**WORK INSTRUCTIONS**: Quote the entries below verbatim, line for line.

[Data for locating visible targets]
________

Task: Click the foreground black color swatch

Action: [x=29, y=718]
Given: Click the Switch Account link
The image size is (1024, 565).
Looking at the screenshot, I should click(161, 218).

________

**RESPONSE**:
Task: Click the foreground black color swatch

Action: [x=29, y=718]
Given: Click the Switch Account link
The image size is (1024, 565).
Looking at the screenshot, I should click(161, 218).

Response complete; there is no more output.